## WHAT TO DO
Please tally how many lines of the material below include the word "Комплектующие", giving only the number.
-.-.-
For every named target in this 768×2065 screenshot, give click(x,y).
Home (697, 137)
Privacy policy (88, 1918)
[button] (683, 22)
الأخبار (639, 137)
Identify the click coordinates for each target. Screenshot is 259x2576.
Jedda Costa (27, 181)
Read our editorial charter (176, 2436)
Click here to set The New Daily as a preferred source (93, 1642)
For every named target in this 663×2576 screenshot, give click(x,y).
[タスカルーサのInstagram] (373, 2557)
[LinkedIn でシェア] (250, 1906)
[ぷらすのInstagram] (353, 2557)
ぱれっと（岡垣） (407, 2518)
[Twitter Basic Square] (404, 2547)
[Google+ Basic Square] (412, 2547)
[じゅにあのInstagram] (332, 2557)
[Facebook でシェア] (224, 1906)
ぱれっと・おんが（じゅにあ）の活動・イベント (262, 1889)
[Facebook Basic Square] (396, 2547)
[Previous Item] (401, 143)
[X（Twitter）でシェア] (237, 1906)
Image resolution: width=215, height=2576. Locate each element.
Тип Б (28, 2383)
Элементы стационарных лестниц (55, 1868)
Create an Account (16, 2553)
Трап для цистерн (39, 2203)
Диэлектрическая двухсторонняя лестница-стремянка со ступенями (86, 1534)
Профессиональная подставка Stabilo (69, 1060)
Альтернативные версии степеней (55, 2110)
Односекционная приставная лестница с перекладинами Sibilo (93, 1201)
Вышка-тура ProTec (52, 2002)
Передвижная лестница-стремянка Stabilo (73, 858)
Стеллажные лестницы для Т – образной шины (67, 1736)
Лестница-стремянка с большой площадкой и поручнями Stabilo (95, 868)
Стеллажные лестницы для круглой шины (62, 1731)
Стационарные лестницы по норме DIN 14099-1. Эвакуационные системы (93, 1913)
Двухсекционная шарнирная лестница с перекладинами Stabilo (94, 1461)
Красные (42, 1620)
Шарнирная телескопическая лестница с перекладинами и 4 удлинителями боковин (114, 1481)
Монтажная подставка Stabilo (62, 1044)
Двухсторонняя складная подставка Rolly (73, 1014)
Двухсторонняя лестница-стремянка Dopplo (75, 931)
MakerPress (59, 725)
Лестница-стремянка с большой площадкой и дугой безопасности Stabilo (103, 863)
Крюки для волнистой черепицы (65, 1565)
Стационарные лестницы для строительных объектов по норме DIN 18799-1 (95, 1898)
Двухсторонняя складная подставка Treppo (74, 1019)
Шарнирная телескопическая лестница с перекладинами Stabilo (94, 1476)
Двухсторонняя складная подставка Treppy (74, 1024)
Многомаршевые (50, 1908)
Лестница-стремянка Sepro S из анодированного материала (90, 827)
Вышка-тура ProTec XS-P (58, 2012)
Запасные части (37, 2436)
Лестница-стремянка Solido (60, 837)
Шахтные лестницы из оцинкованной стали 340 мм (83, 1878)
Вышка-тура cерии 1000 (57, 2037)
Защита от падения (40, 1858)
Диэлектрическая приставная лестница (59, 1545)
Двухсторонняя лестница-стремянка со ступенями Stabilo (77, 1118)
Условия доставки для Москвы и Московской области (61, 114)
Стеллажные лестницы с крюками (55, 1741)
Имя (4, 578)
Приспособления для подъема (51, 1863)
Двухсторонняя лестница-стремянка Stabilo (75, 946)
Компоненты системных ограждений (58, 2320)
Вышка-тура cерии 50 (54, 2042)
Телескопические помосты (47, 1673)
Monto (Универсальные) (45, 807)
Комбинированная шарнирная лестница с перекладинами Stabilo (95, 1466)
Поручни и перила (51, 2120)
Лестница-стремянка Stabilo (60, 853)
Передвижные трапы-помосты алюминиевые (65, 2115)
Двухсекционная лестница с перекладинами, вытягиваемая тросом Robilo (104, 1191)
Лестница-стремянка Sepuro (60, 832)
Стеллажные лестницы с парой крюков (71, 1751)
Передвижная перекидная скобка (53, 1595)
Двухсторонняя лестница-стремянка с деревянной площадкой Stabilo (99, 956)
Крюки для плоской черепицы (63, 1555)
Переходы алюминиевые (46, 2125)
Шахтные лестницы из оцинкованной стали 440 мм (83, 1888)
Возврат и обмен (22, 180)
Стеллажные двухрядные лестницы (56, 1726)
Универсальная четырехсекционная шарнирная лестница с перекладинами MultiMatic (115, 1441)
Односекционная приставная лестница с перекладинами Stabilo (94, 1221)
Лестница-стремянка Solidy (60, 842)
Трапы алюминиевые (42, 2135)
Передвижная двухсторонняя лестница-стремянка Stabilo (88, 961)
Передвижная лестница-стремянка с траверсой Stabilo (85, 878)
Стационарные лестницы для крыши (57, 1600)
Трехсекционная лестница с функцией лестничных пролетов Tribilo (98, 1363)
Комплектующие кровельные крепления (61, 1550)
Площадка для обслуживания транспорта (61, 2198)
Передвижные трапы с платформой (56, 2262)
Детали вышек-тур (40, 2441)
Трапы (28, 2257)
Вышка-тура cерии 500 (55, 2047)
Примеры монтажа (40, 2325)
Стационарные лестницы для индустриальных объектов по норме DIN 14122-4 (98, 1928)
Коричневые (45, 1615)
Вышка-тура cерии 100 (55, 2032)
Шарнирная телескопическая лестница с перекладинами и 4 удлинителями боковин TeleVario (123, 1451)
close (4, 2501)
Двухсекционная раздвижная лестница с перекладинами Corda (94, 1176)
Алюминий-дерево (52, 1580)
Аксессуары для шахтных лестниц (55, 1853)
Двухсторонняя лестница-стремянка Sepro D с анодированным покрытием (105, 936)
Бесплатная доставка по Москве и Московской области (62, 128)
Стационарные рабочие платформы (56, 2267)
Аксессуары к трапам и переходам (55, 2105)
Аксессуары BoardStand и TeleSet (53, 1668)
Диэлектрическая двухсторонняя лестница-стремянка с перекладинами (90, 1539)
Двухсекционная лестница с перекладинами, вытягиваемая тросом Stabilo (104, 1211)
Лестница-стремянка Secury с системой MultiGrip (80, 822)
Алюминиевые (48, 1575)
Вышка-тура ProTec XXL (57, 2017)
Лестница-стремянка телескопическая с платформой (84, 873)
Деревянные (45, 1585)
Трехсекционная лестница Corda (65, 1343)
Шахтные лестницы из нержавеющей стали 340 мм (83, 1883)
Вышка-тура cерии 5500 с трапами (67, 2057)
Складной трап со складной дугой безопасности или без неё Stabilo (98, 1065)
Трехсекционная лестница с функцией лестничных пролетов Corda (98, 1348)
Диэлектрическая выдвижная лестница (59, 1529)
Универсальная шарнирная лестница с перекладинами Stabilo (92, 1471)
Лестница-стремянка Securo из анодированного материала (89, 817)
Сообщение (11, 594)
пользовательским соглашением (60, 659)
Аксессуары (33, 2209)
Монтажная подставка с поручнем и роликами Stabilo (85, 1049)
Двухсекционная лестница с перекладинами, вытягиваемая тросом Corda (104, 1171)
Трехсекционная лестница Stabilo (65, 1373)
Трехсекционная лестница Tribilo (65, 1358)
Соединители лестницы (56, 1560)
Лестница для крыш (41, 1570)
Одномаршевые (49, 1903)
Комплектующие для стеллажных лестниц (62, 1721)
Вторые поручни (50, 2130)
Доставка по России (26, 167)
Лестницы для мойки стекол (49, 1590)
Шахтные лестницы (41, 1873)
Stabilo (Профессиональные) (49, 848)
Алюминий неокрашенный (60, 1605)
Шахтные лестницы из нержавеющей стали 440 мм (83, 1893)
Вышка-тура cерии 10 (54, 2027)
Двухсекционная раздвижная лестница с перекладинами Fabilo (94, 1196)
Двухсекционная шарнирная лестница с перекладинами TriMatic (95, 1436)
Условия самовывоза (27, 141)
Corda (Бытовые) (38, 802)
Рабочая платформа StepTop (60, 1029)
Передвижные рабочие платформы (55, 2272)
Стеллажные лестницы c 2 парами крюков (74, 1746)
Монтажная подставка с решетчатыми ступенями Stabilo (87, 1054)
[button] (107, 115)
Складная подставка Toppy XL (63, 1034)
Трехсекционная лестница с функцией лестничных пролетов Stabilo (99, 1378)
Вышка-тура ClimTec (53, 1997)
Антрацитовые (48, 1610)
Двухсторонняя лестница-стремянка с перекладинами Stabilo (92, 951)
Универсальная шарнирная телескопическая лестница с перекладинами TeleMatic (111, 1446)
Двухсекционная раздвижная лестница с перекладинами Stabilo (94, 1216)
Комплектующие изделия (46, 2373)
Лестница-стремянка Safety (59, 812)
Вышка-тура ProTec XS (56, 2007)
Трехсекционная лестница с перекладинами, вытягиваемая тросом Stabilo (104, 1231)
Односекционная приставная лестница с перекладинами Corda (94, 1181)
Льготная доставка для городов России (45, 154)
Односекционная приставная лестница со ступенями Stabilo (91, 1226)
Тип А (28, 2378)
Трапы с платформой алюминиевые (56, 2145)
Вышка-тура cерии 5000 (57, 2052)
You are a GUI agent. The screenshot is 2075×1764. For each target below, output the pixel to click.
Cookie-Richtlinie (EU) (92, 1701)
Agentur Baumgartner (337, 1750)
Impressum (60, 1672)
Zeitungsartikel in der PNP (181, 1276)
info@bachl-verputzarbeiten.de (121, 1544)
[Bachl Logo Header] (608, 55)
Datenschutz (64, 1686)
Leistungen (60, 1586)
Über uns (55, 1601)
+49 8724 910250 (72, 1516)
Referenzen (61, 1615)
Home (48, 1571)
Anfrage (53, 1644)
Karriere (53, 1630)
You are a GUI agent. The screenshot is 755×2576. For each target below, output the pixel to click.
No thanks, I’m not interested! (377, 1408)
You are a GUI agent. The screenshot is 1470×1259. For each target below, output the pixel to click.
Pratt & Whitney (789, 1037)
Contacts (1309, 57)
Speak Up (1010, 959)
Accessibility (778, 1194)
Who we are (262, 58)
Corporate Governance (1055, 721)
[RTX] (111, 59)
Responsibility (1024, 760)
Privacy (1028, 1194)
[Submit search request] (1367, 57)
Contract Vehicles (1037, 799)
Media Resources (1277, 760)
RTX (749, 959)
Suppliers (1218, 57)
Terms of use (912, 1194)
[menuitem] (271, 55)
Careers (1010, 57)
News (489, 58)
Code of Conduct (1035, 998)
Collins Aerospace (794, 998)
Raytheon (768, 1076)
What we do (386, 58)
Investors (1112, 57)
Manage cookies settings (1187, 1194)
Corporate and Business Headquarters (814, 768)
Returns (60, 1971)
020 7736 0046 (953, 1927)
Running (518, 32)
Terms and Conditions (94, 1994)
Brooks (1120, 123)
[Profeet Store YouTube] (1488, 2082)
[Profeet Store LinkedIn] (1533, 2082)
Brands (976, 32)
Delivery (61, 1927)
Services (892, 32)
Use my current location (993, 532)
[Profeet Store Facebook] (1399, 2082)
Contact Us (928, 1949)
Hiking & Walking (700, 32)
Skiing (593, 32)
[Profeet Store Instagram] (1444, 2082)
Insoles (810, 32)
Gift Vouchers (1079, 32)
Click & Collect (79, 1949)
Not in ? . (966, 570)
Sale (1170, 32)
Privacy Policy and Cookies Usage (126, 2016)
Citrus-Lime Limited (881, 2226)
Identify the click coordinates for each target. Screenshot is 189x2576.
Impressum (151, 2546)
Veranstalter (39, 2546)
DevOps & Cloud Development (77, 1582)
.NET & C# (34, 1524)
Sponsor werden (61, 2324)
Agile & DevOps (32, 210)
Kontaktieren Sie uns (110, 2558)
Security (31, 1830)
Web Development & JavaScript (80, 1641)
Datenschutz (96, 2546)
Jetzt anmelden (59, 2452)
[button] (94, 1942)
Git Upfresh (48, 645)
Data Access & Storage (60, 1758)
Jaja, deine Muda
-.-.-
## RESULT OF THE EXERCISE
3